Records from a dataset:
——————

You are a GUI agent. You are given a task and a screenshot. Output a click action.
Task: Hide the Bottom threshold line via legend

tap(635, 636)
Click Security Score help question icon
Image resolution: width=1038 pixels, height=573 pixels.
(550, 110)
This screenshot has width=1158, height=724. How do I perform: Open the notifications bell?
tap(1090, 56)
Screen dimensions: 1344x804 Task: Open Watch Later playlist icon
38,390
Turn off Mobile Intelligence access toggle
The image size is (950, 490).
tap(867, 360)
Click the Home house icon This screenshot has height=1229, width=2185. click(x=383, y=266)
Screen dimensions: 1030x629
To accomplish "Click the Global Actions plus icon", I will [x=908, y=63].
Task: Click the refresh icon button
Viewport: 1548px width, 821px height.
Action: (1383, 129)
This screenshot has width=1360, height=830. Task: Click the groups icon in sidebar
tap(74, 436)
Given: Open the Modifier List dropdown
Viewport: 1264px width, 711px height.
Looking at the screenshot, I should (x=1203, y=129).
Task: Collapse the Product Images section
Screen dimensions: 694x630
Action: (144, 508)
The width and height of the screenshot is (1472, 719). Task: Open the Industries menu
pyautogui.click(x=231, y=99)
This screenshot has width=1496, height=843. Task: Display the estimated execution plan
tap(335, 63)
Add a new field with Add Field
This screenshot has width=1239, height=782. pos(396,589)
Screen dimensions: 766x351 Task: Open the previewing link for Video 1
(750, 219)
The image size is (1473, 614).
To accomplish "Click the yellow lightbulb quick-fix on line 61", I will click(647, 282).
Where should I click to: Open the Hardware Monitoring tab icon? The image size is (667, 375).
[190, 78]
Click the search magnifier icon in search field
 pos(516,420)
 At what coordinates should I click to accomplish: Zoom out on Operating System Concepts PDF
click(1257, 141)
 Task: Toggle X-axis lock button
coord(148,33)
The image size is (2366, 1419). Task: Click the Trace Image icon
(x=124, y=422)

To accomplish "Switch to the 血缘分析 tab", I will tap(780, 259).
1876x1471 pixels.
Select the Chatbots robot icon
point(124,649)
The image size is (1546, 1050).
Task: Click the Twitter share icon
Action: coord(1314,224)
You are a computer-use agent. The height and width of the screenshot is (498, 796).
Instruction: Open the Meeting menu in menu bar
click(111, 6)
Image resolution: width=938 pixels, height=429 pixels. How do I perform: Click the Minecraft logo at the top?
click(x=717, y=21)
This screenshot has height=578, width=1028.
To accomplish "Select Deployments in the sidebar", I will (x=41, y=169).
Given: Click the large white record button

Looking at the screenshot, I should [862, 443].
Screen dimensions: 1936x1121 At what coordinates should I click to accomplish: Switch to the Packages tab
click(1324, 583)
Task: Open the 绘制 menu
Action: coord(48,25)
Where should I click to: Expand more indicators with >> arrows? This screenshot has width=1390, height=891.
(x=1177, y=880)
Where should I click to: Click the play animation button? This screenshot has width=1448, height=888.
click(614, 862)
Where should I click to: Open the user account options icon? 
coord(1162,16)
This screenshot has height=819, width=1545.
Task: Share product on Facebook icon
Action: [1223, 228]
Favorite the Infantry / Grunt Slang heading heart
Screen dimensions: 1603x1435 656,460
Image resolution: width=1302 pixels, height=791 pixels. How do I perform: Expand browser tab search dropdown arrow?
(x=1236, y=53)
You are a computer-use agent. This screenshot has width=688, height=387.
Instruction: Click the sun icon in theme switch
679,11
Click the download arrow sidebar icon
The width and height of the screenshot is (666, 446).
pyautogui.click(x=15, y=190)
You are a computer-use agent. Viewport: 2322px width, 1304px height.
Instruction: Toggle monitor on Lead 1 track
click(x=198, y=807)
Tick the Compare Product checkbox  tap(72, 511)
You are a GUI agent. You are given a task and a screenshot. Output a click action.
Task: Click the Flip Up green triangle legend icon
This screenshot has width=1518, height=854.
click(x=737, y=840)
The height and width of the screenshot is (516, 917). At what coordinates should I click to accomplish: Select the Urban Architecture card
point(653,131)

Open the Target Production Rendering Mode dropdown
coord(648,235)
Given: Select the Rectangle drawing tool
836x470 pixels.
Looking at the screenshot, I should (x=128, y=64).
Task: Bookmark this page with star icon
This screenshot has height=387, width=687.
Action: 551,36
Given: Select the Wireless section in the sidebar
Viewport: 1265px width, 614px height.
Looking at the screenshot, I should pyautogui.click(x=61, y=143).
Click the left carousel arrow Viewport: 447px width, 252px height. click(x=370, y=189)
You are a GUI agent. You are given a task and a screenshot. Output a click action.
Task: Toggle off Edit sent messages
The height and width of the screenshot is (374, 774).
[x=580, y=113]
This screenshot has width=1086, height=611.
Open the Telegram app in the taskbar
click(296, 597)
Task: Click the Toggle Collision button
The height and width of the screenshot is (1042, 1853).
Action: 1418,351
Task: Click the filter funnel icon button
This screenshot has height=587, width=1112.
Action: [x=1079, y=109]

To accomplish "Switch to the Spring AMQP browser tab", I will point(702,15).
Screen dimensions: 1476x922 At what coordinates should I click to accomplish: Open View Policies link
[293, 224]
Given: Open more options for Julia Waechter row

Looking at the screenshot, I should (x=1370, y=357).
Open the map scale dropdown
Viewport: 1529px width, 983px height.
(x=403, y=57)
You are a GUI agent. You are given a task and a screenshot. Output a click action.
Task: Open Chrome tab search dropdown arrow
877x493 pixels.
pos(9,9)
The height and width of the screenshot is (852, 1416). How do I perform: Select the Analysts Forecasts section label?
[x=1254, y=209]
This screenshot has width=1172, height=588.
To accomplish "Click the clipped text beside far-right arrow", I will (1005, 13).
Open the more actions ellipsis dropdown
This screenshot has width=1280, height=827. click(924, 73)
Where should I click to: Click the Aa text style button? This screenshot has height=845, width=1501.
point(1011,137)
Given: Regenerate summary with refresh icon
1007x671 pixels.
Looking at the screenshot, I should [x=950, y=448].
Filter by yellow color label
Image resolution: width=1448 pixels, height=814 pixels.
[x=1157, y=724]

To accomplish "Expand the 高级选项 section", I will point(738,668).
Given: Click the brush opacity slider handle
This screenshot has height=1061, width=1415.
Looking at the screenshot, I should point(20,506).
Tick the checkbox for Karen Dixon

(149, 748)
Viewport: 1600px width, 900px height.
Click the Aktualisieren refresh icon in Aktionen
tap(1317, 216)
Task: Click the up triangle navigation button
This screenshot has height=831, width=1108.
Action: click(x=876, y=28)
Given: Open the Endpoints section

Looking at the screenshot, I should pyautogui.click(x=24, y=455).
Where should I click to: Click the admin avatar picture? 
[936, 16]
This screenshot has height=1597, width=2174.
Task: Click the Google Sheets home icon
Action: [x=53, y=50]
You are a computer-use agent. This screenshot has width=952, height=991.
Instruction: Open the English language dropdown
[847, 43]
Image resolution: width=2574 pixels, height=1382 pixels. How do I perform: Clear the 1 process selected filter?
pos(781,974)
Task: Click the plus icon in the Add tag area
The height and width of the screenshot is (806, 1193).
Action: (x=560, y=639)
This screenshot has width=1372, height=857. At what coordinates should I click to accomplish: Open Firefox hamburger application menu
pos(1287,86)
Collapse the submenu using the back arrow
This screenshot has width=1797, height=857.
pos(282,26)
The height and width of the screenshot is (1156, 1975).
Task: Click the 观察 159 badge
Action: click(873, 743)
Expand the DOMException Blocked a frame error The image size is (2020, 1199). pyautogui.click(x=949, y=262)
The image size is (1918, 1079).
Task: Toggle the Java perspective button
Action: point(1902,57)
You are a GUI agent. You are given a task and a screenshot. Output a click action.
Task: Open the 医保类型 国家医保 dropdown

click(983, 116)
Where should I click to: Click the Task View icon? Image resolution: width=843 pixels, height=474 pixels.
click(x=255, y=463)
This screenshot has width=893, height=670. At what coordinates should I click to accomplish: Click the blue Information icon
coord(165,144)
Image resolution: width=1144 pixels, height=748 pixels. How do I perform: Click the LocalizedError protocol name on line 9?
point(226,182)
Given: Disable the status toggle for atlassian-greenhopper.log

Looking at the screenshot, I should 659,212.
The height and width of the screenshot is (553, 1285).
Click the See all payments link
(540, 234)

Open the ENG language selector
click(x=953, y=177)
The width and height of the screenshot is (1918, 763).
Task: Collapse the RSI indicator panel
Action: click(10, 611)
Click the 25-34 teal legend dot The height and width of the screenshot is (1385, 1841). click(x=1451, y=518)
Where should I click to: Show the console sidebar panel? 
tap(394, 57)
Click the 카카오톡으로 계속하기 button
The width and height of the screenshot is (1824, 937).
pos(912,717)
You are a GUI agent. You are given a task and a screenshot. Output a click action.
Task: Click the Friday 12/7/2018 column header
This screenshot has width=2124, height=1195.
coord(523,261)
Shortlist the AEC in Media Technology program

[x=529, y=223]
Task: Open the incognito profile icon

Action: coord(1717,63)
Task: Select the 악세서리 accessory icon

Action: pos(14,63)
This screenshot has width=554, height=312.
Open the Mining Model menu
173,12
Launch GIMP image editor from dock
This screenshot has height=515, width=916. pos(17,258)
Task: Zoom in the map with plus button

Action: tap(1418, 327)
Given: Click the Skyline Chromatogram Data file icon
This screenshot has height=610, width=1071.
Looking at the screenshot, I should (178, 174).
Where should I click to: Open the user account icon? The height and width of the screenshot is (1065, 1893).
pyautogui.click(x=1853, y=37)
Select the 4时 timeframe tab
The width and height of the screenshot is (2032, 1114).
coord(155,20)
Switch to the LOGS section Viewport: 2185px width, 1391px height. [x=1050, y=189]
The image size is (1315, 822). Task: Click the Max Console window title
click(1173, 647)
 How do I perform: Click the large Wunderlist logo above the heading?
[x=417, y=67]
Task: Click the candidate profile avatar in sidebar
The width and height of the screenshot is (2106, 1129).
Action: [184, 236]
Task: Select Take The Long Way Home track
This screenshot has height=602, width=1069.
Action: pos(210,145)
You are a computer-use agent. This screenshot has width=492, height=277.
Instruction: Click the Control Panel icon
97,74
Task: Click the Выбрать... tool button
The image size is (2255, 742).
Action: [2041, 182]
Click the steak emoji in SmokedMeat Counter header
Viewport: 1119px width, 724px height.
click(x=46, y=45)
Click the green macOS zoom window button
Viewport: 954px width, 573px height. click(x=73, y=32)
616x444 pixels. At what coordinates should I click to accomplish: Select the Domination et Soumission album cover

——————

Exercise goal: From the line holding "Open the Target" to the line holding "Click the left", inclusive, restate each line above exactly as written.

Task solution:
Open the Target Production Rendering Mode dropdown
coord(648,235)
Given: Select the Rectangle drawing tool
836x470 pixels.
Looking at the screenshot, I should (x=128, y=64).
Task: Bookmark this page with star icon
This screenshot has height=387, width=687.
Action: 551,36
Given: Select the Wireless section in the sidebar
Viewport: 1265px width, 614px height.
Looking at the screenshot, I should pyautogui.click(x=61, y=143).
Click the left carousel arrow Viewport: 447px width, 252px height. click(x=370, y=189)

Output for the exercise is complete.